Además, y en algo que le llena de orgullo cuando lo comenta, Parra vio el origen de una generación de escritores que se asomaban cuando apenas eran bisoños autores. “Matías Celedón y Diego Zúñiga venían siendo escolares. Les recomendaba libros, luego me traían sus manuscritos. Leí la primera novela de Diego, Camanchaca, a Celedón lo recomendé a Random House. Benjamín Labatut también venía siendo muy joven, leí su primer libro de cuentos, La Antártica empieza aquí, que ganó un premio importante en México. A Zambra también, aunque yo lo conocía de antes, cuando era poeta. Recuerdo cuando yo trabajaba en la Feria Chilena del Libro y aparecía buscando libros sobre Bonsáis, porque estaba escribiendo un libro sobre eso. Pensaba que era raro y después publicó Bonsái”.

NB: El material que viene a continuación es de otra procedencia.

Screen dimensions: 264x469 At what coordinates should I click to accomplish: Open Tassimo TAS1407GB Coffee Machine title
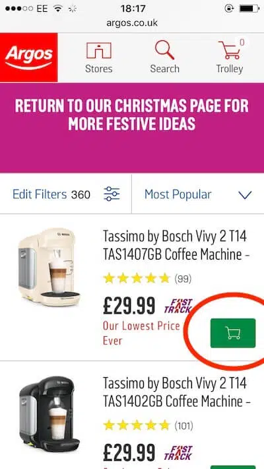[176, 246]
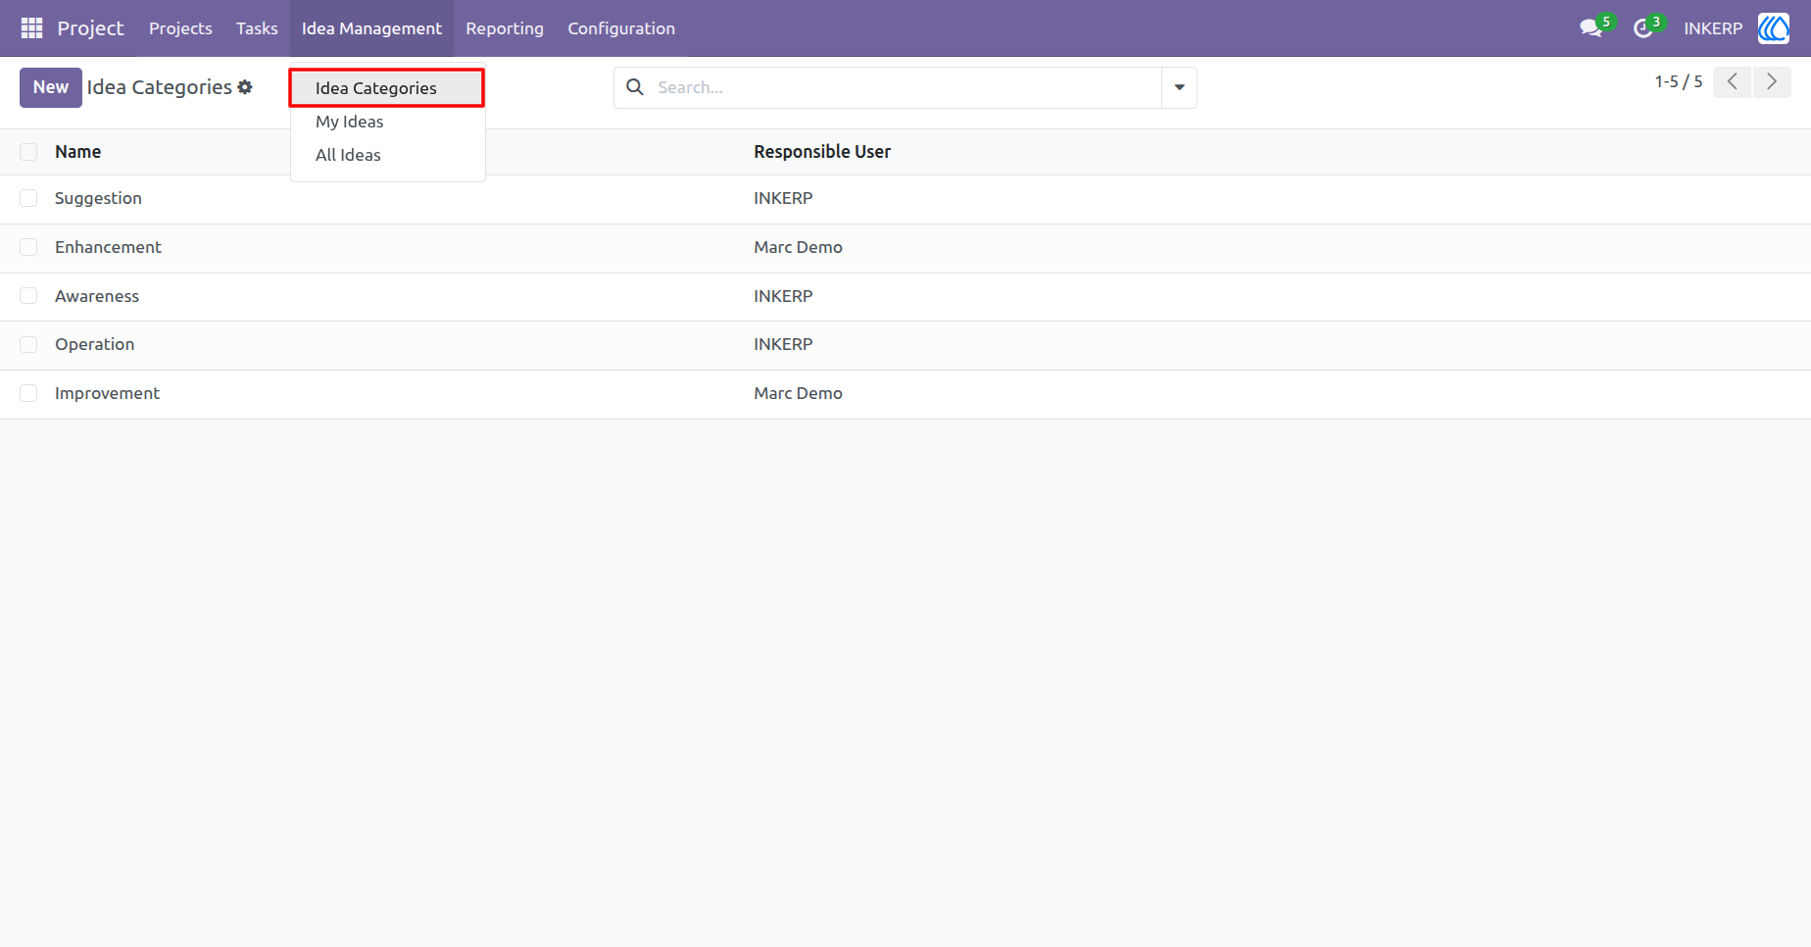Expand the search options dropdown arrow

(x=1180, y=87)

Y hablando de autores chilenos, Parra recuerda con especial cariño a uno que falleció hace poco. “Jorge Edwards era mi vecino en el edificio. Yo vivo en el piso 3, y él en el 6to. Nos veíamos frecuentemente, o en la librería, o en el ascensor. También lo visité varias veces en su departamento. Era una persona muy especial, él también tenía una librería (Altamira) y siempre venía a comprar libros que no encontraba en la suya. Se quejaba ‘Por qué este libro está acá y no en Altamira’, compraba medio enojado (ríe)”.
Si se mira con atención al ingresar a Metales Pesados, al costado derecho, casi oculta, hay una foto que muestra a Sergio Parra junto a Pedro Lemebel, la cual tiene una historia algo trágica. “Esa foto la tomó Alfredo Jaar. Venía de Argentina, donde estaba haciendo una exposición. Me llamó para que nos juntáramos a comer, le dije que sí y que le iba a avisar al Pedro. Esto fue en diciembre de 2014, Pedro ya estaba bastante enfermo, bien decaído, estaba con quimioterapia. Recuerdo que pese a ser verano, Pedro llegó abrigado, porque estaba bien débil. Ahí Alfredo nos sacó la foto, en la librería. Es de las últimas fotos que le hicieron”.
“Fuimos a los chinos de Monjitas a comer, y el Pedro se sintió mal. Se fue a su casa. A la noche lo llamé preocupado, me dijo que no se sentía bien. Ya iba a ser domingo, le dije que fuera el médico el lunes. Y ese día pasó como a mediodía por la librería contando que iba al médico con su sobrina, la Daniela, y a la vuelta ella pasó y me contó que lo habían dejado internado. Pasó la Navidad ahí, estuve con él y me pidió pasar el Año Nuevo en su casa, porque desde su departamento se veían los fuegos artificiales de la Torre Entel. Así que lo llevamos a la casa con un grupo de amigos, y pasamos el Año Nuevo. Al otro día se sintió muy mal, fue un momento muy crítico. Volvió a la clínica y murió poco después, el 23 de enero del 2015″.
Va terminando la charla con Parra, ya ha enrolado un par de cigarrillos y está quemando el último. En los cumpleaños, el festejado suele pedir un deseo. Le preguntamos a Parra si tiene alguno en el marco de los 20 años de Metales Pesados, nos dice que sí, y larga: “Que el barrio vuelva a ser algo de lo que fue hace pocos años atrás. Que vuelva la gente, que los domingos vuelvan a ser familiares, que la gente tenga seguridad, que pueda visitar los museos, caminar por el Parque Forestal. Que vuelva la cultura al barrio. Es el único deseo que tenemos con Paula”.